Introduction

Note for Partners: When the Organization Selector is set to the partner view, the details presented on this page refer to your organization. When set to a specific client view, the details on this page refer to the client organization. Ensure that the Organization Selector is set to the appropriate client before continuing.

The Monitoring Profile (Administration section) is a section of the Service Profile Page, and it stores data about your organization’s IT infrastructure. This allows Field Effect, and our analysts, to better understand, contextualize, and characterize the activity being monitored.

Table of contents

• Video - The Monitoring Profile
• Overview
  • Examples that Leverage the Monitoring Profile
    • Using Domains to Detect Typo Squatting
    • Using Email Domains to Identify SEAS Submissions
    • Using Staff Locations to Identify Malicious User Logins

Video - The Monitoring Profile

Overview

It’s important to note that some of Field Effect’s features require that you fill out the Monitoring Profile. To enable the DNS Firewall, for example, your organization must add the public IP addresses of each gateway device(s) in your organization’s network(s).

This article outlines each section of the Monitoring Profile and provides some examples of how this data is used. To learn how to edit a Monitoring Profile, see Monitoring Profile: Editing & Updating.

The sections of a Monitoring Profile include:

• Domains: your organizational domains (ex: www.your_company.com). Field Effect uses this information to monitor for external threats and scan suspicious emails.
• Email Domains: the domain(s) used for used for organizational email accounts (example@your_comapny.com). This helps Field Effect match email domains to the appropriate email analysis reports for your organization.
• Public IPs: To enable the DNS Firewall, Field Effect needs to understand your organization’s connections. Providing public IP addresses for the gateway device(s) enables this functionality.
• Staff Locations: Field Effect uses this data to ensure that cloud account logins are coming from expected locations.

Examples that Leverage the Monitoring Profile

Using Domains to Detect Typo Squatting

Typo squatting is a common attack technique in which attackers leverage misspelled domain names. Using “www.fieldeffect.com” as an example, an attacker may register the domain “www.filedeffect.com” and try to drive traffic to this malicious site, misleading users into thinking they’re visiting the trusted Field Effect site.

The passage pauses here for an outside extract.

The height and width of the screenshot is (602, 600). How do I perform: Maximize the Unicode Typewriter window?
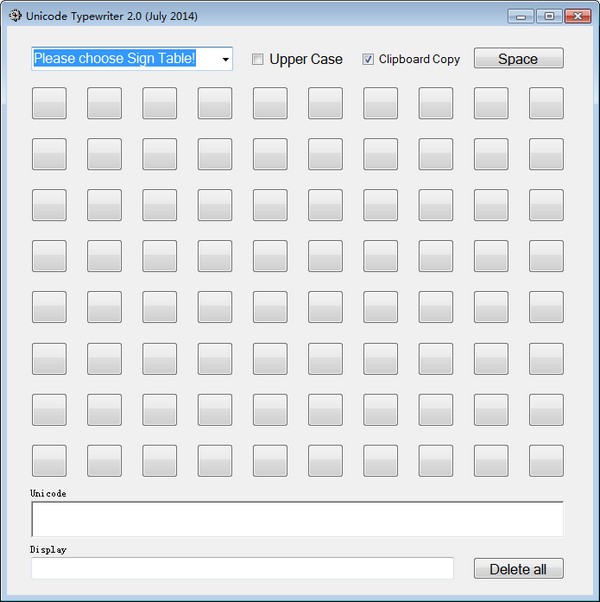[x=549, y=16]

Using Email Domains to Identify SEAS Submissions

The Suspicious Email Analysis Service (SEAS) is a service that allows users to submit any suspicious email they receive to the service. Once submitted, our analysts will evaluate the email and its contents, and provide a rating (Likely Safe, Suspicious, Malicious) along with their findings in the MDR Portal.

Adding work email domains to the Monitoring Profile helps Field Effect map email submissions to your organization. These email domains must be owned by your organization, and you must consent to them being monitored and analyzed by Field Effect and our analyst team.

Using Staff Locations to Identify Malicious User Logins

Once an attacker has a user’s credentials, they can log in from anywhere in the world. Adding your staff locations to the Monitoring Profile (Headquarters, branch offices, etc.) allows Field Effect to identify suspicious/malicious logins. 

If a user is logging in from Asia, for example, but you only have a North American presence, Field Effect MDR can identify the login as being potentially malicious and generate the appropriate ARO.